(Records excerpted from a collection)
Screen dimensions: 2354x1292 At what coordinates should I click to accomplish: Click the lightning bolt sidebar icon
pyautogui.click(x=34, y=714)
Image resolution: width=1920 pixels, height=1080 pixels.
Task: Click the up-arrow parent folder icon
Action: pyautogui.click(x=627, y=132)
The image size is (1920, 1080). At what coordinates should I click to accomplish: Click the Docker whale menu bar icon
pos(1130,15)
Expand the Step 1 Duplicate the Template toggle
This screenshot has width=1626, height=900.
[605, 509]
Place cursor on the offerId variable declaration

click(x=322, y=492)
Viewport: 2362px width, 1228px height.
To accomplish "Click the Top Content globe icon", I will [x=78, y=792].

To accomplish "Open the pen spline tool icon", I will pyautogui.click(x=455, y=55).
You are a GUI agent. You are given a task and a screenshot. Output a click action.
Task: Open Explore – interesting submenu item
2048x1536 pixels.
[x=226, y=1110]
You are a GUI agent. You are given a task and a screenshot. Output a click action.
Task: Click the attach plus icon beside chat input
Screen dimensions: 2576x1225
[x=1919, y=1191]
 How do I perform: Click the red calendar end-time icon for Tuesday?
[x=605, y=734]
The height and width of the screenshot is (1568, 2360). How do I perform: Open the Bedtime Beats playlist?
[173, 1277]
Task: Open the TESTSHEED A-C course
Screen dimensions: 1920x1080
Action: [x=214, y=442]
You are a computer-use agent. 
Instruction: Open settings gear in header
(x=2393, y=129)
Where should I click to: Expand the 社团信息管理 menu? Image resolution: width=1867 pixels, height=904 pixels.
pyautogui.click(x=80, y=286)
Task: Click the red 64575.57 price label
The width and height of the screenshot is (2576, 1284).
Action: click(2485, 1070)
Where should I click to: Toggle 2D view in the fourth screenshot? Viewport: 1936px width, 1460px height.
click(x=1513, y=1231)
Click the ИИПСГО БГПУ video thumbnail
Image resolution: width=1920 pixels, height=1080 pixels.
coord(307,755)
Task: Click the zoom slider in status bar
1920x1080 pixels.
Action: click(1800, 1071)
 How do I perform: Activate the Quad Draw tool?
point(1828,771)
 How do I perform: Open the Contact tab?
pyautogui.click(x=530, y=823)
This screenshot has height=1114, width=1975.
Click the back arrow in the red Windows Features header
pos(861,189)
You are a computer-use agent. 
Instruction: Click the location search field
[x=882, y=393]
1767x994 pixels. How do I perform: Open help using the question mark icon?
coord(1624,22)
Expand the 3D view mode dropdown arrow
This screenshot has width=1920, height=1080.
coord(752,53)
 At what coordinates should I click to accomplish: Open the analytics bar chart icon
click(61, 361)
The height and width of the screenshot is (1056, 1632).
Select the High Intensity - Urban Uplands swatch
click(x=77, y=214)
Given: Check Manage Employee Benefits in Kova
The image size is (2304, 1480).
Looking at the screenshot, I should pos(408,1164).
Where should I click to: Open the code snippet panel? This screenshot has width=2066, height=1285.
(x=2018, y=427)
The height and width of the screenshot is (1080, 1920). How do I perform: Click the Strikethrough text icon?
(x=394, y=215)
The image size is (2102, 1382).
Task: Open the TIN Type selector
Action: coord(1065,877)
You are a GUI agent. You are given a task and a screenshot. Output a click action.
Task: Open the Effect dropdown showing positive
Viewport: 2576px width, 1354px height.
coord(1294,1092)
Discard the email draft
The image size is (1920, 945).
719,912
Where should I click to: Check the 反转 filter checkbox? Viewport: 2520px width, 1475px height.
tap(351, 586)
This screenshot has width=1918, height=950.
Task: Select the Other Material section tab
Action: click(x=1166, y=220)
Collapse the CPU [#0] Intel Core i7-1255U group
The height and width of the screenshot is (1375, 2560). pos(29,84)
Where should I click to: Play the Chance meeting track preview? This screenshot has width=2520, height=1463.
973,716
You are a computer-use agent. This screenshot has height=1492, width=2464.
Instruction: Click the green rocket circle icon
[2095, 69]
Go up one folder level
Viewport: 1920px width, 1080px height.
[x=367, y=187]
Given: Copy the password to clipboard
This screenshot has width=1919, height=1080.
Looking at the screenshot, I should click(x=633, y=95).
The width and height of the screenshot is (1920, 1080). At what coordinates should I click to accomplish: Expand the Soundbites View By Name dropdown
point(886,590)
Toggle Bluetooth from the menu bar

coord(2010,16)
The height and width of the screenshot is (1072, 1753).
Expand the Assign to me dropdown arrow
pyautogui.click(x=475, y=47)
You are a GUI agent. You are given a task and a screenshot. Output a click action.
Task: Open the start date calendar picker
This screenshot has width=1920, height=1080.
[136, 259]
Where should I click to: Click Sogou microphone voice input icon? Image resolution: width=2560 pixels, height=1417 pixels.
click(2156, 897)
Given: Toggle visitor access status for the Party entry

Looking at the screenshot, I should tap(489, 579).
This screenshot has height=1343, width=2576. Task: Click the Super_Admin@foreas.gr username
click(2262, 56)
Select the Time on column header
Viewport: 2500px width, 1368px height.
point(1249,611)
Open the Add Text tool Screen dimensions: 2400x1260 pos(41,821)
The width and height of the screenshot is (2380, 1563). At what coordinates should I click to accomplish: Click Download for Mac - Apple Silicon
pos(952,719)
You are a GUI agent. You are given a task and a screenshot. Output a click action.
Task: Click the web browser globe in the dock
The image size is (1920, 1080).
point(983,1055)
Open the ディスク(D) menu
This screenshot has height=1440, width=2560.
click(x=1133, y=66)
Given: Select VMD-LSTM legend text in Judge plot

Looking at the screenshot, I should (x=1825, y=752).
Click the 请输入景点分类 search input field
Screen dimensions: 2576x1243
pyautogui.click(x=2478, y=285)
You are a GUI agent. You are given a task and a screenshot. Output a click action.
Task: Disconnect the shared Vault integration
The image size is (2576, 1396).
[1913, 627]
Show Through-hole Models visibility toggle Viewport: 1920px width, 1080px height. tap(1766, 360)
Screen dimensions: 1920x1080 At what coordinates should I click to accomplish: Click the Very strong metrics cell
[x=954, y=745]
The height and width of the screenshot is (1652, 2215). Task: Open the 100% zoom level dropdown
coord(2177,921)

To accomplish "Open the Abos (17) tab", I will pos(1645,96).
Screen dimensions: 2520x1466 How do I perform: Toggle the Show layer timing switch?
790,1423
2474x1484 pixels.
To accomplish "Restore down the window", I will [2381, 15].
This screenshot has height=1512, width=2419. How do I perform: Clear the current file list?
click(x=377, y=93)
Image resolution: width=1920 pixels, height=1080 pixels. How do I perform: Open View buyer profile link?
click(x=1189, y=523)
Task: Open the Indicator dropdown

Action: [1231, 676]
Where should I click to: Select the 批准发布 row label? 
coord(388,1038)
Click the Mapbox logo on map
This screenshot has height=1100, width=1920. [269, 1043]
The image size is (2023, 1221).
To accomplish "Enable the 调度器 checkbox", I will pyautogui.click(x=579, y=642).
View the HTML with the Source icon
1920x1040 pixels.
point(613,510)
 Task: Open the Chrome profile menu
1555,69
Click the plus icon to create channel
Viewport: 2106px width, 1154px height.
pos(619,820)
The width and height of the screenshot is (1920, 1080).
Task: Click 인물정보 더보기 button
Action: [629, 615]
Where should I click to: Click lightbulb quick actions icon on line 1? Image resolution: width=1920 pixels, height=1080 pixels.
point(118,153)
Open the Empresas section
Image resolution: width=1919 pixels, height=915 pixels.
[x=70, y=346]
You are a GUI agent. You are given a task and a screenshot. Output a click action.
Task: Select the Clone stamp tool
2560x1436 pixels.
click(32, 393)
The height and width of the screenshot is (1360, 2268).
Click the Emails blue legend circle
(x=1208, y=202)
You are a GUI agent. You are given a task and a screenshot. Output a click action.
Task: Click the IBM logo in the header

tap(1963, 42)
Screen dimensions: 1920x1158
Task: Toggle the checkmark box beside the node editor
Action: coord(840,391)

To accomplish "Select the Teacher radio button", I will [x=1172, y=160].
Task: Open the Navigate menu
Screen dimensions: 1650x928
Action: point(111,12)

REQUIRED ACTION
Write out, word for word, the line containing "Click the Emails blue legend circle" and all the lines after it in the entries above, and nothing more.

EXPECTED OUTPUT
Click the Emails blue legend circle
(x=1208, y=202)
You are a GUI agent. You are given a task and a screenshot. Output a click action.
Task: Click the IBM logo in the header

tap(1963, 42)
Screen dimensions: 1920x1158
Task: Toggle the checkmark box beside the node editor
Action: coord(840,391)

To accomplish "Select the Teacher radio button", I will [x=1172, y=160].
Task: Open the Navigate menu
Screen dimensions: 1650x928
Action: point(111,12)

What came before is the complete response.